## TEXT EXTRACT
++++++++
Free-Stream Preservation for Curved Geometrically Non-conforming Discontinuous Galerkin Spectral Elements

Abstract

The under integration of the volume terms in the discontinuous Galerkin spectral element approximation introduces errors at non-conforming element faces that do not cancel and lead to free-stream preservation errors. We derive volume and face conditions on the geometry under which a constant state is preserved. From those, we catalog eight constraints on the geometry that preserve a constant state. Numerical examples are presented to illustrate the results.

Appendix

For ensuring the watertight condition, we require the geometry interpolants of the large face and the child faces, shown in Fig. 8, to match. The interpolation of the interpolant from the large face to the child faces is exact. The interpolation of the product of two interpolants is not. For completeness, we present a proof here, though only for edges in a two dimensional mesh. The proof for two dimensional faces in a three dimensional mesh will follow the same approach due to the tensor product approximation.

Fig. 8

Subdivision of interpolants. The polynomials \(U^{L}\) and \(U^{R}\) will be constructed to match U on their respective intervals

Define the polynomial of degree N over the interval \([-1,1]\) to be

$$\begin{aligned} U\left( s \right) = \sum \limits _{j = 0}^N {{U_j}{\ell _j}\left( s \right) }. \quad s \in [-1,1] \end{aligned}$$

(49)

Next subdivide the interval into two pieces \(\xi \in [-1,1]\) and \(\eta \in [-1,1]\) and two mappings

$$\begin{aligned} s = \left\{ \begin{aligned} \frac{\xi -1 }{2}\quad \xi \in [-1,1] \\ \frac{\eta +1}{2}\quad \eta \in [-1,1]. \\ \end{aligned} \right. \end{aligned}$$

(50)
++++++++
## DATA
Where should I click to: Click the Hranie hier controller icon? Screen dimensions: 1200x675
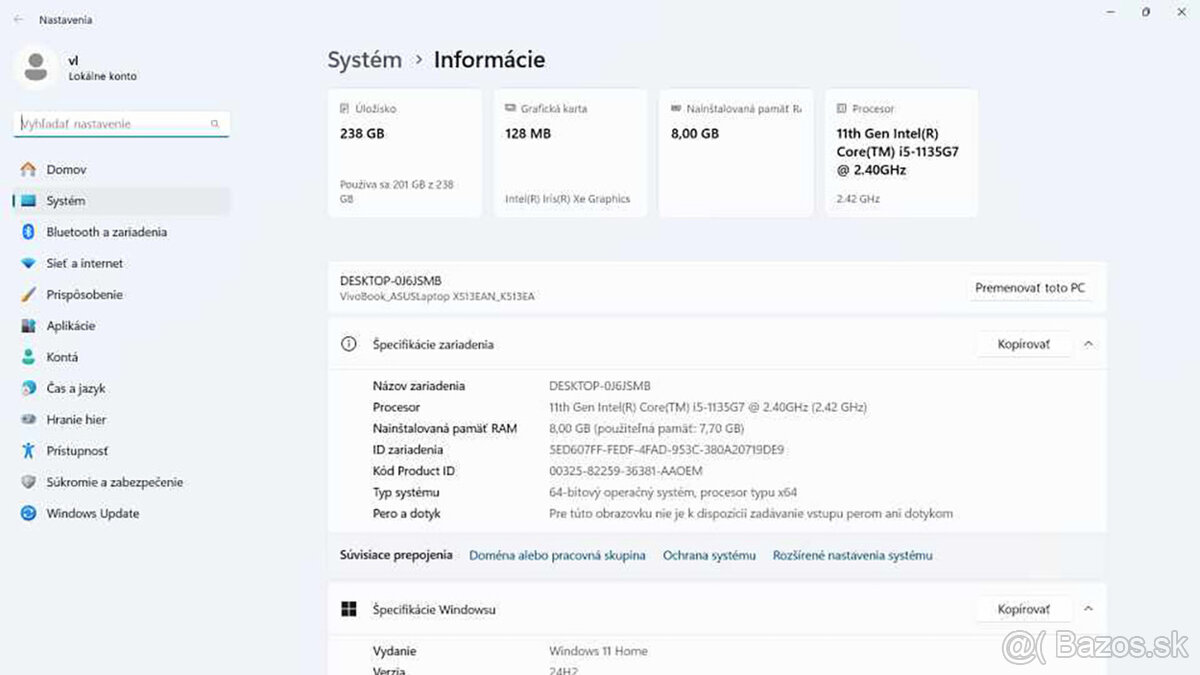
++++++++
## TASKS AND EXERCISES
- A) Reproduce word for word the part of the free-stream preservation paper that opens with the words containing "The under integration" and closes with "illustrate the results.".
- B) In the free-stream preservation paper, list every variable that is stated to lie in the interval [-1,1].
Work only from the paper on free-stream preservation, not from the data.

## THE RESPONSES
- A)
The under integration of the volume terms in the discontinuous Galerkin spectral element approximation introduces errors at non-conforming element faces that do not cancel and lead to free-stream preservation errors. We derive volume and face conditions on the geometry under which a constant state is preserved. From those, we catalog eight constraints on the geometry that preserve a constant state. Numerical examples are presented to illustrate the results.

- B) s, ξ, η